Morgan Stanley & Co. Incorporated is acting as dealer manager for the Exchange Offer. You may request a copy of the prospectus included in the registration statement by contacting the Tax Certification and Exchange Agent for the Exchange Offer, Acupay System LLC, which can be reached at +1-212-422-1222, toll-free at 1-888-385-BOND (2663), or at [ Info@Acupay.com ].

This press release does not constitute an offer of any securities for sale. Santander has filed a registration statement (including a Prospectus and related exchange offer materials) with the Securities and Exchange Commission (the "SEC") for the Exchange Offer.

This press release shall not constitute an offer to sell or the solicitation of an offer to buy nor shall there be any sale of these securities in any state in which such offer, solicitation or sale would be unlawful prior to registration or qualification under the securities laws of any such state.

Certain Matters Relating to Non-US Jurisdictions

European Economic Area

In relation to each Member State of the European Economic Area which has implemented the Prospectus Directive (each, a "Relevant Member State"), with effect from and including the date on which the Prospectus Directive is implemented in that Relevant Member State (the "Relevant Implementation Date"), an offer to the public of any New Securities which are the subject of the Exchange Offer (the "New Securities") may not be made in that Relevant Member State, except that an offer to the public in that Relevant Member State of any New Securities may be made at any time with effect from and including the Relevant Implementation Date under the following exemptions under the Prospectus Directive, if they have been implemented in that Relevant Member State:

 -- to legal entities which are authorized or regulated to operate in the financial markets or, if not so authorized or regulated, whose corporate purpose is solely to invest in securities; -- to any legal entity which has two or more of (1) an average of at least 250 employees during the last financial year; (2) a total balance sheet of more than EUR 43,000,000 and (3) an annual net turnover of more than EUR 50,000,000, as shown in its last annual or consolidated accounts; -- to fewer than 100 natural or legal persons (other than qualified investors as defined in the Prospectus Directive); or -- in any other circumstances falling within Article 3(2) of the Prospectus Directive, provided that no such offer of New Securities shall require the issuer, the guarantor, the Offerors or the dealer manager to publish a prospectus pursuant to Article 3 of the Prospectus Directive.

→ EXTRACTED RECORDS:
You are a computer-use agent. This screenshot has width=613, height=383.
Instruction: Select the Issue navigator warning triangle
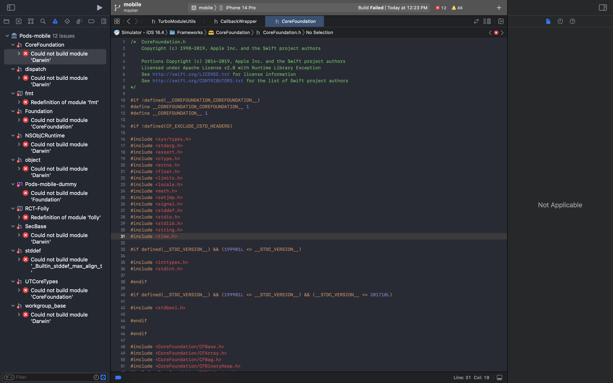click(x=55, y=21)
--
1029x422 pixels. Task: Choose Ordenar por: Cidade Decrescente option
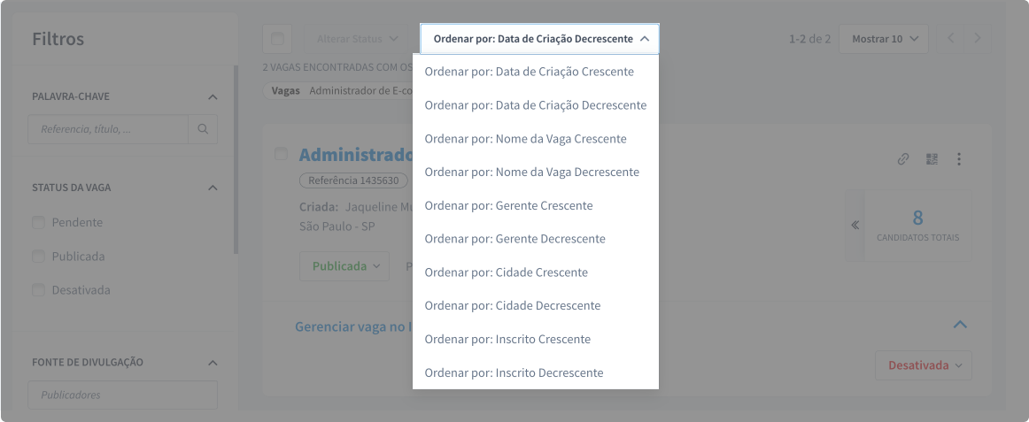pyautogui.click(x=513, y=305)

→ GIVEN INSTRUCTION A: Summarize the text on the Santander exchange offer in two sentences.
→ GIVEN INSTRUCTION B: Resume the text on the Santander exchange offer, continuing it from its last sentence.

→ RESULT A: Morgan Stanley & Co. Incorporated is the dealer manager for the Exchange Offer, and Acupay System LLC, the Tax Certification and Exchange Agent, can provide a copy of the prospectus. The press release does not constitute an offer of securities, and in European Economic Area member states that have implemented the Prospectus Directive, the New Securities may be offered to the public only under certain exemptions, such as offers to authorized financial entities, to legal entities meeting two of three size criteria, or to fewer than 100 persons other than qualified investors.

→ RESULT B:
For the purposes of this provision, the expression an "offer to the public" in relation to any New Securities in any Relevant Member State means the communication in any form and by any means of sufficient information on the terms of the offer and any New Securities to be offered so as to enable an investor to decide to purchase any New Securities, as the same may be varied in that Member State by any measure implementing the Prospectus Directive in that Member State and the expression "Prospectus Directive" means Directive 2003/71/EC and includes any relevant implementing measure in each Relevant Member State.

United Kingdom

The communication of this document and any other documents or materials relating to the Exchange Offer is not being made and such documents and/or materials have not been approved by an authorized person for the purpose of section 21 of the Financial Services and Markets Act 2000. Accordingly, such documents and/or materials are not being distributed to, and must not be passed on to, the general public in the United Kingdom. The communication of such documents and/or materials as a financial promotion is only being made to persons in the United Kingdom falling within the definition of investment professionals (as defined in Article 19(5) of the Financial Services and Markets 2000 (Financial Promotion) Order 2005 (the "Order") or persons who are within Article 43 of the Order or any other persons to whom it may otherwise lawfully be made under the Order.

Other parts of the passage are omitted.